▶ INSTRUCTIONS TO FOLLOW
What do the entries below say? Restate them word for word.

▶ PROVIDED INFORMATION

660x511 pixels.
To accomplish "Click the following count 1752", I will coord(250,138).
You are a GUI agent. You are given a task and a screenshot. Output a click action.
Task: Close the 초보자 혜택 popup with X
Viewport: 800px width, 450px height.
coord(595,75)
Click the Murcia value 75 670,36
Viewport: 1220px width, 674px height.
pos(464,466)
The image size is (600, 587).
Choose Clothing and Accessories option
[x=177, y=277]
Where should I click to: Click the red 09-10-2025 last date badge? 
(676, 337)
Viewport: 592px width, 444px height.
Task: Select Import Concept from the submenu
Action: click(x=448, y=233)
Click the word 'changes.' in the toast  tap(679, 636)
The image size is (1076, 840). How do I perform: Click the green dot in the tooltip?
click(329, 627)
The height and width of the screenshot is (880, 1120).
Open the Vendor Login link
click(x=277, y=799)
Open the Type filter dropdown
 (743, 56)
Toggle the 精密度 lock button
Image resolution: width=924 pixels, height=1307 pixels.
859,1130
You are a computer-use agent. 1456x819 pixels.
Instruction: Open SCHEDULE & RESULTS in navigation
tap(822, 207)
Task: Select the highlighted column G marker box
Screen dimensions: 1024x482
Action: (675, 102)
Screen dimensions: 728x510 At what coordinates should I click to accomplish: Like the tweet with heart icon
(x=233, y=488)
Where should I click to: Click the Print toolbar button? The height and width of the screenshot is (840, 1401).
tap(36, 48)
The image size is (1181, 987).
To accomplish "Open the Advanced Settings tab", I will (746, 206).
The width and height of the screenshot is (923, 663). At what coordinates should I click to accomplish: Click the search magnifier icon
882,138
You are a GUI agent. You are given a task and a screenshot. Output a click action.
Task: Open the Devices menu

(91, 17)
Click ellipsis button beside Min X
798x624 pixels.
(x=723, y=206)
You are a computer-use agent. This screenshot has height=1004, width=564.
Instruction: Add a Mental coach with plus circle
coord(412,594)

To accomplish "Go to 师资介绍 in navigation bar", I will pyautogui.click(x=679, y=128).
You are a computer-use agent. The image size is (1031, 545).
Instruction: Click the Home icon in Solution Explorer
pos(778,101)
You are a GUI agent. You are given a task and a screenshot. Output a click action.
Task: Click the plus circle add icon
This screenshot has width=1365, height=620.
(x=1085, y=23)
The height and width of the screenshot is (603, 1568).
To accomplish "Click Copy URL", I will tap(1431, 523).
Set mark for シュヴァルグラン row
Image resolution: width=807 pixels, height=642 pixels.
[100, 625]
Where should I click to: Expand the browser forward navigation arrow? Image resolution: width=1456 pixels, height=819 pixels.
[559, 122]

▶ EXERCISE RESPONSE
660x511 pixels.
To accomplish "Click the following count 1752", I will coord(250,138).
You are a GUI agent. You are given a task and a screenshot. Output a click action.
Task: Close the 초보자 혜택 popup with X
Viewport: 800px width, 450px height.
coord(595,75)
Click the Murcia value 75 670,36
Viewport: 1220px width, 674px height.
pos(464,466)
The image size is (600, 587).
Choose Clothing and Accessories option
[x=177, y=277]
Where should I click to: Click the red 09-10-2025 last date badge? 
(676, 337)
Viewport: 592px width, 444px height.
Task: Select Import Concept from the submenu
Action: click(x=448, y=233)
Click the word 'changes.' in the toast  tap(679, 636)
The image size is (1076, 840). How do I perform: Click the green dot in the tooltip?
click(329, 627)
The height and width of the screenshot is (880, 1120).
Open the Vendor Login link
click(x=277, y=799)
Open the Type filter dropdown
 (743, 56)
Toggle the 精密度 lock button
Image resolution: width=924 pixels, height=1307 pixels.
859,1130
You are a computer-use agent. 1456x819 pixels.
Instruction: Open SCHEDULE & RESULTS in navigation
tap(822, 207)
Task: Select the highlighted column G marker box
Screen dimensions: 1024x482
Action: (675, 102)
Screen dimensions: 728x510 At what coordinates should I click to accomplish: Like the tweet with heart icon
(x=233, y=488)
Where should I click to: Click the Print toolbar button? The height and width of the screenshot is (840, 1401).
tap(36, 48)
The image size is (1181, 987).
To accomplish "Open the Advanced Settings tab", I will (746, 206).
The width and height of the screenshot is (923, 663). At what coordinates should I click to accomplish: Click the search magnifier icon
882,138
You are a GUI agent. You are given a task and a screenshot. Output a click action.
Task: Open the Devices menu

(91, 17)
Click ellipsis button beside Min X
798x624 pixels.
(x=723, y=206)
You are a computer-use agent. This screenshot has height=1004, width=564.
Instruction: Add a Mental coach with plus circle
coord(412,594)

To accomplish "Go to 师资介绍 in navigation bar", I will pyautogui.click(x=679, y=128).
You are a computer-use agent. The image size is (1031, 545).
Instruction: Click the Home icon in Solution Explorer
pos(778,101)
You are a GUI agent. You are given a task and a screenshot. Output a click action.
Task: Click the plus circle add icon
This screenshot has width=1365, height=620.
(x=1085, y=23)
The height and width of the screenshot is (603, 1568).
To accomplish "Click Copy URL", I will tap(1431, 523).
Set mark for シュヴァルグラン row
Image resolution: width=807 pixels, height=642 pixels.
[100, 625]
Where should I click to: Expand the browser forward navigation arrow? Image resolution: width=1456 pixels, height=819 pixels.
[559, 122]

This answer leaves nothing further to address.